Once "Mr. Twee Deedle" was in print, it wasn't long before Gruelle was receiving commissions from a wide array of monthly and weekly magazines. His distinctive cartoons, illustrations, and illustrated stories appeared regularly in such well-known publications as John Martin's Book, Physical Culture, Illustrated Sunday Magazine, McCall's, The Ladies' World, and Judge.
It was his illustrating work that led him to create a distinctive, whimsical design for a doll named "Raggedy Ann," which he patented and trademarked in 1915. Gruelle was soon pitching book ideas; ultimately, he connected with the P.F. Volland Company, a juvenile publisher in Chicago. In 1918 Volland published Gruelle's Raggedy Ann Stories and also introduced a matching character doll, and the rest is history.

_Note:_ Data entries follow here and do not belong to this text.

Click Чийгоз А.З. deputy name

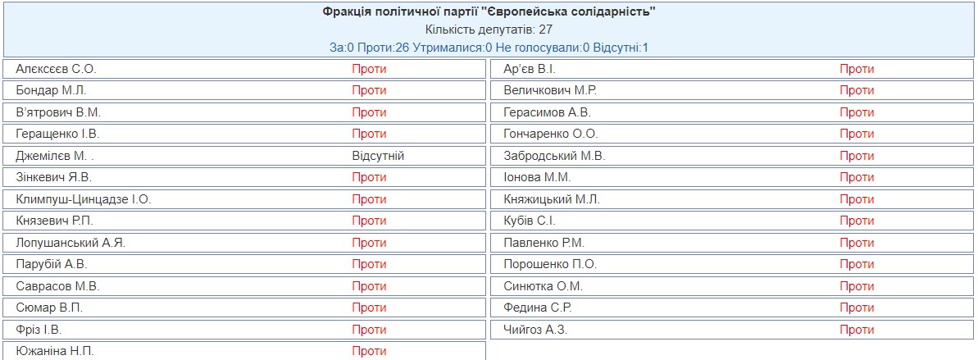(x=535, y=330)
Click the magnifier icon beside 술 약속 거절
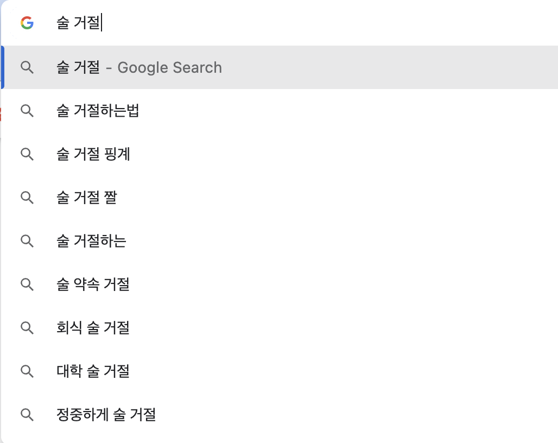 (x=27, y=284)
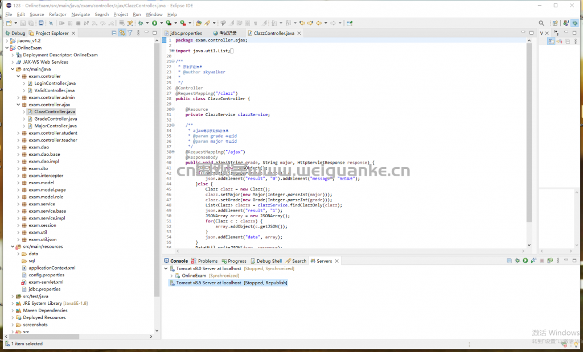Collapse the exam.controller.ajax package
Viewport: 583px width, 352px height.
point(18,105)
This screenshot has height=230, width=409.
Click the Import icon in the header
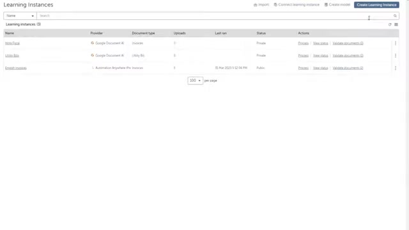click(x=256, y=5)
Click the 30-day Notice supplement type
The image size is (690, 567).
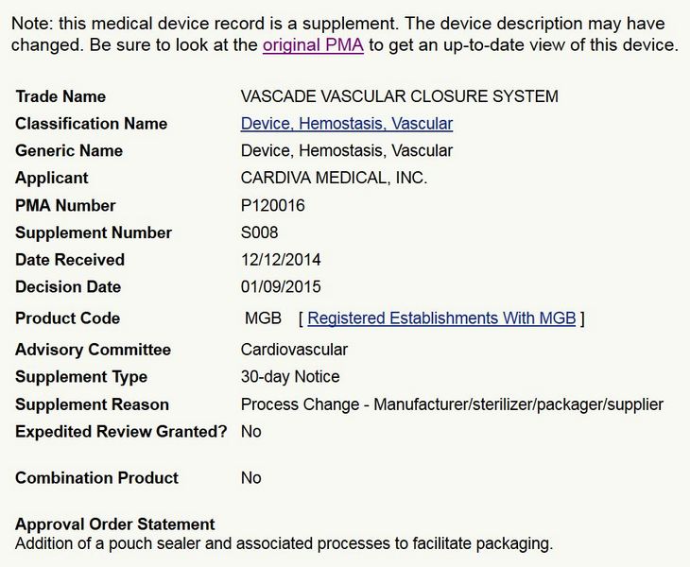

More Raggedy books and dolls followed, and Gruelle eventually became known as "The Raggedy Ann Man."
Even after venturing into the lucrative world of juvenile book illustrating and writing (and achieving fame as creator of Raggedy Ann and Andy) Gruelle's newspaper and magazine work remained vital outlets for him, providing not only welcome income, but also a forum in which he explored an extensive range of illustrating and writing interests, in full view of hundreds of thousands of readers of all ages and persuasions.
In 1922, Gruelle's serialized "Adventures of Raggedy Ann and Andy" stories premiered in newspapers across the country. He continued providing artwork to adult magazines such as Life, Cosmopolitan, and College Humor, and kept up with his illustrated juvenile features, which appeared in Woman's World and Good Housekeeping. In 1929, Gruelle's full-color Sunday comic "Brutus" began what would be a nine-year run, and by 1934, his illustrated "Raggedy Ann" newspaper proverbs were in national syndication.
By the time of his death in 1938, Gruelle's Raggedy characters, dolls, and books were known throughout the world. However, his newspaper and magazine works had also kept Americans amused for nearly four decades, and Gruelle had become extremely well-regarded in cartooning and illustrating circles. Of all the worlds he moved in (and in spite of his celebrity as the Raggedys' creator), magazine and newspaper work was ultimately what most gladdened Johnny Gruelle's heart.